This piece originally ran yesterday in the Huffington Post by the Strengthen Social Security Campaign co-director Nancy Altman. I work for the campaign and am pleased to repost on Nancy's behalf.
Imagine that you bought an insurance policy that guaranteed you $1,100 a month starting at age 62. When you tried to collect, you couldn't reach an agent on the phone, so you went to the office during its business hours, but the office was closed. When you finally found a day when the office was open, the overwhelmed employees made you wait hours and then told you that you would have to wait longer than usual to start getting your first monthly check because the agency had decided to cut back its hours, even though it was running a profit.
This could happen to you. You have purchased a retirement insurance annuity, as well as life insurance and disability insurance, and have paid for all the associated administrative costs, through deductions from your paycheck, the ones labeled "FICA" or "Social Security." Congress places a limit on what the Social Security Administration can spend, but the money is yours, deducted straight from your paychecks, solely for payment of Social Security's promised benefits and associated administrative costs.
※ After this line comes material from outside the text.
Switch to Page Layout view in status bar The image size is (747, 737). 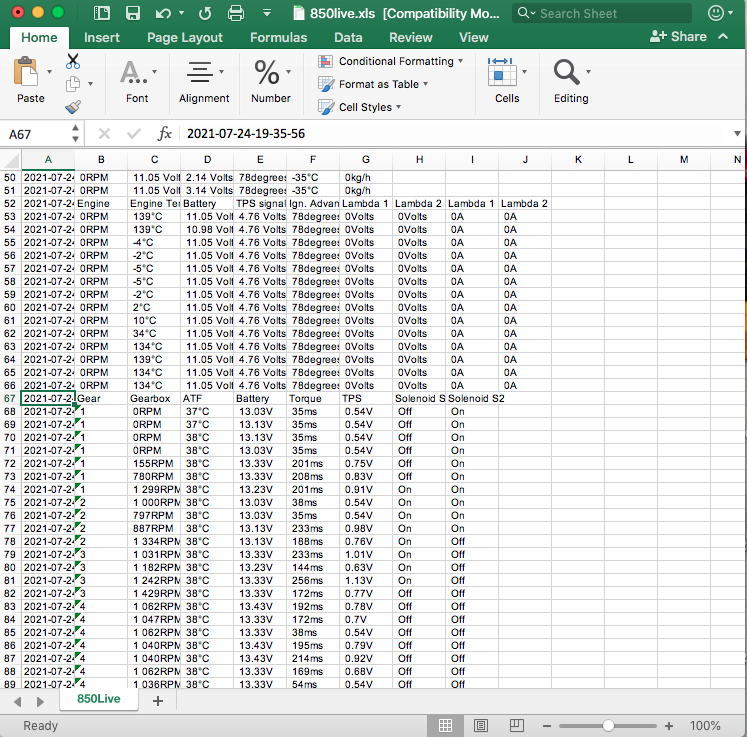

Unlike the general operating fund of the federal government, Social Security is flush right now. It has an accumulated reserve of $2.6 trillion. It ran an annual surplus in 2010 estimated by SSA at $77 billion, and is projected to have an annual surplus in 2011 of $113 billion. If its benefits or administrative costs are cut, it will simply have a larger surplus this year.
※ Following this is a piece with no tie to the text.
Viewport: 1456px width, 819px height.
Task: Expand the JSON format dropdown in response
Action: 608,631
With the aging of the baby boom generation, as well as the current high unemployment rate, benefit claims for benefits are at an all time high. Accordingly, President Obama has proposed, as any private sector executive would, to increase the amount taken from the Trust Funds for administrative costs by about $1 billion.
But the Republicans in the House of Representatives want to strip away $1.7 billionfrom the already underfunded agency, money that is needed simply to keep offices open. If the Republicans' budget plan goes through, the entire agency, including all 1,300 field offices might have to close for a month. A letter in anticipation of this has already been sent out to all employees. The phones would not be answered, and claims processing would halt. Around 700,000 workers who had purchased annuities and paid for the overhead would be forced into a backlog. Even worse, given the well documented need to replace SSA's aging computer system, the Republicans' proposed cuts threaten the whole program, if the current system and its backup were to fail before the building of the new system, already behind schedule, were completed.
No business would take these steps with its most popular product. No one is claiming there is waste. To the contrary, SSA is extremely efficient, spending less that one penny of every dollar on administration, with the other 99 cents going for our benefits. A private corporation would love to have this level of efficiency. So why are the Republicans, who claim they want the government to be more like business, deliberately seeking to undermine its most successful product?
The answer has to be ideology. There is no explanation other than a calculated effort to undermine support for Social Security, and in so doing, to further undermine confidence in the government. The Social Security Administration is the part of the federal government with which most Americans have the most direct contact. In addition to seeing money go to Social Security every pay period, workers receive annual statements from the agency. If tragedy strikes in the form of disability or premature death or if they decide to retire after a lifetime of work, the Social Security Administration is where workers and their families go. From the beginning, SSA has emphasized the importance of service. It used to be that every single employee was trained to understand the importance of Social Security, so all employees, no matter what their job, could understand that they were serving the public. More recent commissioners have eliminated this universal training and taken other steps that have undercut morale. Freezing the pay and cutting back on employee hours will undoubtedly undercut morale further.
It is time to take a stand. Public servants serve the public. Some do so by patrolling our streets, teaching our children, responding to fires, collecting our garbage. Those at SSA do so by ensuring that we receive in a timely fashion the benefits we have earned. In the case of Social Security, Republicans cannot even argue that the deficit is making them do it, because Social Security is in surplus.
I urge you to tell your elected members -- they do work for you -- , that you want your local Social Security office open and well-staffed. After all, you have already paid for that service.